Société

L’un des derniers maréchaux-ferrants d’Algérie lutte pour la survie du métier

Du feu, il sort entre deux tenailles un fer rougi qu’il martèle sur son enclume. Ancien champion de saut d’obstacles, Meddah Larbi est l’un des derniers maréchaux-ferrants d’Algérie, un métier et une passion qui lui font parcourir son pays pour “parer” et “ferrer” des chevaux qu’il dit “connaître sur le bout des sabots”.

Dans son atelier du Haras national de Chaouchaoua, à Tiaret, cet homme de 39 ans forge encore lui-même, à partir d’une bande de métal brut, des fers de toutes dimensions, perpétuant un art ancestral.

Mailloche, tricoises, brochoir, dégorgeoir, rogne-pied… Au mur, les outils les plus vieux ont l’âge du haras et de sa maréchalerie, ouverts en 1877 sous la colonisation française. Certains ont peu ou pas changé depuis le Moyen Âge et l’apparition de ce métier il y a plus de mille ans.

La vocation de Meddah Larbi lui est venue à 16 ans. Cavalier, il se rend à cette maréchalerie de Chaouchaoua pour y faire ferrer son cheval. “À la vue d’un vieux monsieur maniant un fer au-dessus de la forge à charbon, d’où sortaient des flammes, j’ai eu le coup de foudre. J’ai su que c’était ce que je voulais faire”, raconte-t-il.

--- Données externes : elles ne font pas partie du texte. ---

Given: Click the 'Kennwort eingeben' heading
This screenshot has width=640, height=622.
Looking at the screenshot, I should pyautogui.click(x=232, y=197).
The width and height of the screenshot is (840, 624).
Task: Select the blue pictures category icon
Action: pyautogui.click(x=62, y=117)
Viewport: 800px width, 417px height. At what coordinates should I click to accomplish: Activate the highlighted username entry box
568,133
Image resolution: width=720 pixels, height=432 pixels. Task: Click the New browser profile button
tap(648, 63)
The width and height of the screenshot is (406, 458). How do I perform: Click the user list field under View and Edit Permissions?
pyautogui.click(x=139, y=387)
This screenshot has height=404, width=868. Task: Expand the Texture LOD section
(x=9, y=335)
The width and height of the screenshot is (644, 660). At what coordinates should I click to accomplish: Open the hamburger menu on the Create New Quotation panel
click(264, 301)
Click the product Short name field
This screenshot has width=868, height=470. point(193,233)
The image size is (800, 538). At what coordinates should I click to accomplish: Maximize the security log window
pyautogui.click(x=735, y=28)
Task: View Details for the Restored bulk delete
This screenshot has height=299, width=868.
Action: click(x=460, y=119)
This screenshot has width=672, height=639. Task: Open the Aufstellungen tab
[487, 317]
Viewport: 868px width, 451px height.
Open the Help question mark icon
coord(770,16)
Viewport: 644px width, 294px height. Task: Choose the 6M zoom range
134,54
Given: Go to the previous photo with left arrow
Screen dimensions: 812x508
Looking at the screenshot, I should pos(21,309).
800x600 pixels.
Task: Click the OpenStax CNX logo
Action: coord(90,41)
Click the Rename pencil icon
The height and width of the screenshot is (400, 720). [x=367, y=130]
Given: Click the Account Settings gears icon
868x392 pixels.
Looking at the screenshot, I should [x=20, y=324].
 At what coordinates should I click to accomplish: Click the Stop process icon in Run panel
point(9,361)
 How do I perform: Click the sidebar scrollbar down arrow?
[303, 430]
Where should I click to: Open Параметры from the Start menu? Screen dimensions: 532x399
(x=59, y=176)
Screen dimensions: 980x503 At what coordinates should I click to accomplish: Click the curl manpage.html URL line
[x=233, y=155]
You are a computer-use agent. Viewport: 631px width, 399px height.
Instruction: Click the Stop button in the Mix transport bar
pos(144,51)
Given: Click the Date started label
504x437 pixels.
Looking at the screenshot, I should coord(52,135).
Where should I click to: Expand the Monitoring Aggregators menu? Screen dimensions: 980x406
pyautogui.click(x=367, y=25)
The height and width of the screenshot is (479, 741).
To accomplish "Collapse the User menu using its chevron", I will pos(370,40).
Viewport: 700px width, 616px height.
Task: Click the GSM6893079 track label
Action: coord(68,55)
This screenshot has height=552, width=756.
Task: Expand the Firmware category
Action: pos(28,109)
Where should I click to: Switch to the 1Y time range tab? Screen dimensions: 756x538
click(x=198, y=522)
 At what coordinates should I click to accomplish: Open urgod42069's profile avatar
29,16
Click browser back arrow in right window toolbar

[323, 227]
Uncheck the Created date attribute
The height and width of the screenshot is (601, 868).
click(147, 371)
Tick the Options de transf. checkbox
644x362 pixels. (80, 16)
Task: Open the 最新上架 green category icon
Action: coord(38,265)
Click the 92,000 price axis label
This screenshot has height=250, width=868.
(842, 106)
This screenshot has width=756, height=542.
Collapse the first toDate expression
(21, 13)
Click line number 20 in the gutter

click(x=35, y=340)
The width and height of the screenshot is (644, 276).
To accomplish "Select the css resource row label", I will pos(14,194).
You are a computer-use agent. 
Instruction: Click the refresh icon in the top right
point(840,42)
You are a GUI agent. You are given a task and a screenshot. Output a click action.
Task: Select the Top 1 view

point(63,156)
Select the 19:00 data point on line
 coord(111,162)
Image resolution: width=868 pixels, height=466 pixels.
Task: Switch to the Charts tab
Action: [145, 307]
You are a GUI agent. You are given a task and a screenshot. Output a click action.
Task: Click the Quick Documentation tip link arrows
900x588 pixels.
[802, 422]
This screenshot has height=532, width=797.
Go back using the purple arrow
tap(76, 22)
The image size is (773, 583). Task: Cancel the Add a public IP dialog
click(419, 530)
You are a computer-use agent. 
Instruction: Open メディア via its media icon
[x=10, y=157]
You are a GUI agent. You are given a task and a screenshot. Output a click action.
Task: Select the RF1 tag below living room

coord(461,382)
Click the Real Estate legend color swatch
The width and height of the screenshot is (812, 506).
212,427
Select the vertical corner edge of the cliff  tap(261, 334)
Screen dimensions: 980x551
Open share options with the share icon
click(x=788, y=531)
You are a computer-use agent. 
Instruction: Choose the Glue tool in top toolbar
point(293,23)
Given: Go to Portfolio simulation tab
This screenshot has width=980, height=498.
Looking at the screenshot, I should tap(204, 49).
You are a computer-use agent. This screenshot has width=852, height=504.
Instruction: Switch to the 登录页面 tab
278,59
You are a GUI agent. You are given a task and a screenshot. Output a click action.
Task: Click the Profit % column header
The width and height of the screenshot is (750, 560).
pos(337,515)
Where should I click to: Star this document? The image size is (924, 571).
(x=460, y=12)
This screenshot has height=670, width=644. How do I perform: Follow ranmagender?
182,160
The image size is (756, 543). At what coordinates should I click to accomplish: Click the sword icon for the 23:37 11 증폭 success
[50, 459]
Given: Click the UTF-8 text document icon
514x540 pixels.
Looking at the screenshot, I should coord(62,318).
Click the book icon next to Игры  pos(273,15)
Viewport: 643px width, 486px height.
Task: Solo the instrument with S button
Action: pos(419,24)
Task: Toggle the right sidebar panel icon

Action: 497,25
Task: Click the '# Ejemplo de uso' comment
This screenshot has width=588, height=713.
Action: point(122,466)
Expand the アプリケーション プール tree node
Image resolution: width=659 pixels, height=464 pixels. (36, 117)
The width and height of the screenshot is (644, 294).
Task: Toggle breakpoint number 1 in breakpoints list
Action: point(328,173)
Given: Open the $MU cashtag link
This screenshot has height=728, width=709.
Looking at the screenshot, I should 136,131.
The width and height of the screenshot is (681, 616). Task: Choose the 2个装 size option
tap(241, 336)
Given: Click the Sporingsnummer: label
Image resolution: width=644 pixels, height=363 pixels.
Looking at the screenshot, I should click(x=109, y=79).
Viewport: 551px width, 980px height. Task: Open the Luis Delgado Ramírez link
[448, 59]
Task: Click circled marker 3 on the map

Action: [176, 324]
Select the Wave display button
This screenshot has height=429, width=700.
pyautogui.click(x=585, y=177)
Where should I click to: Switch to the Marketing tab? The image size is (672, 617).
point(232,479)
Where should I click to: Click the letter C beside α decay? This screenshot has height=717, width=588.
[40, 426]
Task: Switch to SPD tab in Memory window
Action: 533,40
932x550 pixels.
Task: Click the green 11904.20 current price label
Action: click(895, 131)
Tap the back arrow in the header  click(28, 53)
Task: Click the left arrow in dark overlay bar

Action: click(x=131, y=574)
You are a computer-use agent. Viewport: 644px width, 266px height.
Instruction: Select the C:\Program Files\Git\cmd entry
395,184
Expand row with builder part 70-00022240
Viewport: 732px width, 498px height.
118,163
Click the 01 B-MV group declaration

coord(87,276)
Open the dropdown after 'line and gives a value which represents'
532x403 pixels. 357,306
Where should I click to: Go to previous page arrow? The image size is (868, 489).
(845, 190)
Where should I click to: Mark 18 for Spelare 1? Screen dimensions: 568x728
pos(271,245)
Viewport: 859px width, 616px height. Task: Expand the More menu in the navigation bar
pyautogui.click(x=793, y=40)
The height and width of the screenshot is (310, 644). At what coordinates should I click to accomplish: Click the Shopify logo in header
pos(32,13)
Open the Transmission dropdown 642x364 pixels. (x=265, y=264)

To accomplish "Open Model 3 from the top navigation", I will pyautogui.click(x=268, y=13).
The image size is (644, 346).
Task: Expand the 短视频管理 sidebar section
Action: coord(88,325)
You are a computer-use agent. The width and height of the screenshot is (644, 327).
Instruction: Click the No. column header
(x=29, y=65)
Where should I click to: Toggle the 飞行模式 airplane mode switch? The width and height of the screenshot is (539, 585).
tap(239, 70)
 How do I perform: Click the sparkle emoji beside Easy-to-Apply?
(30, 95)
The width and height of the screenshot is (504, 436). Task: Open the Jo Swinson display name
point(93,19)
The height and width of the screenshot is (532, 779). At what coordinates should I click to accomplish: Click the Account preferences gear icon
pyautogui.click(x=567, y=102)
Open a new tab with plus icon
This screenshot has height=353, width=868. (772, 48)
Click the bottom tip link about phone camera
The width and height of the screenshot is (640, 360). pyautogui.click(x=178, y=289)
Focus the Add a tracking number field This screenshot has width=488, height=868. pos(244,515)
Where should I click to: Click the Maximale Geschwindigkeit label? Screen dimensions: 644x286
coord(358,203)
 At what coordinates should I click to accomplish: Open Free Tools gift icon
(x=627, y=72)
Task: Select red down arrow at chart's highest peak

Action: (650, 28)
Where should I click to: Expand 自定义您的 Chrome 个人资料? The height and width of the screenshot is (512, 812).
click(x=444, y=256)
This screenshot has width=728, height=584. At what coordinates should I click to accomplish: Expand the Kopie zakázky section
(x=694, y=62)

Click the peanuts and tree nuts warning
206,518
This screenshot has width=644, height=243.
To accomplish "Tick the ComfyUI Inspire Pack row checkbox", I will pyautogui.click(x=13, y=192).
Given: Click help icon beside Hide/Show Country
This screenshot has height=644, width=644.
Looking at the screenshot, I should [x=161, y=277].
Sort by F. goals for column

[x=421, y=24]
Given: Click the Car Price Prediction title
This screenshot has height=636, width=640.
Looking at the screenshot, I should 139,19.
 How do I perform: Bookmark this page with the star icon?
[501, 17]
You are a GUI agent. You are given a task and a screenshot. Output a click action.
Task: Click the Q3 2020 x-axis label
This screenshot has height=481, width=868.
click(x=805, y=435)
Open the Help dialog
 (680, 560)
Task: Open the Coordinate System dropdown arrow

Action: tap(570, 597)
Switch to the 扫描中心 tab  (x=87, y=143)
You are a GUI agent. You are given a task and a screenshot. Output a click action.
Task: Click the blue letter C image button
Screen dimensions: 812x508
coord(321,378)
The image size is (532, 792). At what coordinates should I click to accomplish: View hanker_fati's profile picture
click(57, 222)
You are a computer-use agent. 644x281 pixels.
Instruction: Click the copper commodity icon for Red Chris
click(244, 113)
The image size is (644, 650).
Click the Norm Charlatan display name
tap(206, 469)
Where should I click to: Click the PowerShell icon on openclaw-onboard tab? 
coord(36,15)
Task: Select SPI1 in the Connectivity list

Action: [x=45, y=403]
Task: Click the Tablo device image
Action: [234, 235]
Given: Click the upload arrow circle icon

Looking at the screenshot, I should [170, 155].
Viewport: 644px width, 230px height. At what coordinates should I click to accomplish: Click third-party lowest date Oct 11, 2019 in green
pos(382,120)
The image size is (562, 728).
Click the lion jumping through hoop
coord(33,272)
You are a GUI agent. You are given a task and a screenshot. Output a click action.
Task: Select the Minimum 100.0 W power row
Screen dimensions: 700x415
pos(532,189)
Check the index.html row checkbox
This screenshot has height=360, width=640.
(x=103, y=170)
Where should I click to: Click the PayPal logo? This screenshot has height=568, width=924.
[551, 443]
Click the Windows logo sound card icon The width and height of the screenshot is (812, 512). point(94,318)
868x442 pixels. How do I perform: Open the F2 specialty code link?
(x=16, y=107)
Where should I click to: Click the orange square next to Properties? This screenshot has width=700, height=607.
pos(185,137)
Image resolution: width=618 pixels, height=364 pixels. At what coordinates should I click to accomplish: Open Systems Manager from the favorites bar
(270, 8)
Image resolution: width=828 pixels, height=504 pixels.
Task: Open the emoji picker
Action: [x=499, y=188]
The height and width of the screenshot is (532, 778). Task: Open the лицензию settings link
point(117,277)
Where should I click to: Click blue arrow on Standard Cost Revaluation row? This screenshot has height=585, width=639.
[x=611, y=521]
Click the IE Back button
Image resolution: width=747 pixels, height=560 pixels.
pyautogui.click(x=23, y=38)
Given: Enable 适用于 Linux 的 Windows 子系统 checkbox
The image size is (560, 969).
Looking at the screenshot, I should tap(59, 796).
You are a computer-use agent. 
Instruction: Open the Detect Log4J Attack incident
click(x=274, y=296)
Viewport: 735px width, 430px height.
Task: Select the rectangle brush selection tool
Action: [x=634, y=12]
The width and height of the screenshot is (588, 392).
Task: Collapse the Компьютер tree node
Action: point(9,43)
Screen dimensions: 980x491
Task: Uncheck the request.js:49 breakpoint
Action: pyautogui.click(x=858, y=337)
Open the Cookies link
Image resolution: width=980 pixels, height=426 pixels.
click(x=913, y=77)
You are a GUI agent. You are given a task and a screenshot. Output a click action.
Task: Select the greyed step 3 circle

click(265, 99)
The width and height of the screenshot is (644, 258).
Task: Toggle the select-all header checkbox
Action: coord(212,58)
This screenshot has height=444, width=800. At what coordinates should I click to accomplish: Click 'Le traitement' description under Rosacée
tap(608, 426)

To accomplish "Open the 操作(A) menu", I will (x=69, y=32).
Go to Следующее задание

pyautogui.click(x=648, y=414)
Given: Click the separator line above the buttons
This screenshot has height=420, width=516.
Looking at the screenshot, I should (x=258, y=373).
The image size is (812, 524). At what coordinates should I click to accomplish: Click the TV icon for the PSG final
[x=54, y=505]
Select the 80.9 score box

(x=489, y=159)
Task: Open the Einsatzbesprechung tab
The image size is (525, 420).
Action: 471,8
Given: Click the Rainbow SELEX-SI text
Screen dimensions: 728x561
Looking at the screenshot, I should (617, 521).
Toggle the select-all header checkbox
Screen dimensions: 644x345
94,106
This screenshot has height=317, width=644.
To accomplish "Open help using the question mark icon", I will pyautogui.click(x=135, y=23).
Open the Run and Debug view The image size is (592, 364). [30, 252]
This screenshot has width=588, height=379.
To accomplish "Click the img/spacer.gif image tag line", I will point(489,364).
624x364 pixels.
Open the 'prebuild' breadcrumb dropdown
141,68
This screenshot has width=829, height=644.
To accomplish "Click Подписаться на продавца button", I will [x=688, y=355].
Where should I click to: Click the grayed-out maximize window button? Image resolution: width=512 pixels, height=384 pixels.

“Les chevaux dans la tête” et “rien d’autre”, il abandonne ses études au lycée pour devenir l’apprenti du vieux maréchal-ferrant de Chaouchaoua, dont il prend la suite après quatre ans de formation, à son départ en retraite.

Dix années durant, il continue d’enfiler alternativement la veste impeccable du cavalier de saut d’obstacles et le bleu de travail du maréchal-ferrant. “En Algérie, être cavalier est plus un hobby qu’un métier”, explique-t-il. “Il me fallait un métier pour vivre, avoir une assurance sociale” et “ce travail me permet de joindre l’utile à l’agréable.”

– “La meilleure symphonie” –

“Pour moi, la meilleure symphonie est celle du son du marteau sur le fer chaud”, dit-il.

Pas question d’arrêter de forger lui-même ses propres fers, art traditionnel des maréchaux-ferrants, dit Meddah Larbi, alors que de plus en plus propriétaires se tournent vers les fers “mécaniques”, fabriqués en série en usine et plus légers.

Salarié huit heures par jour à Chaouchaoua, Meddah Larbi passe son temps libre et ses weekends chez des clients privés disséminés à travers l’Algérie, à déferrer, “parer” (retirer le surplus de la corne qui constitue le sabot et aplanir sa surface inférieure pour que le cheval soit “d’aplomb”) et referrer leurs chevaux. L’ensemble du processus peut prendre jusqu’à quatre heures.

Le métier est dur et il faut l’aimer pour l’exercer, souligne M. Larbi. Il nécessite une bonne condition physique pour réussir à tenir le pied du cheval et travailler pendant des heures genoux fléchis et dos courbé.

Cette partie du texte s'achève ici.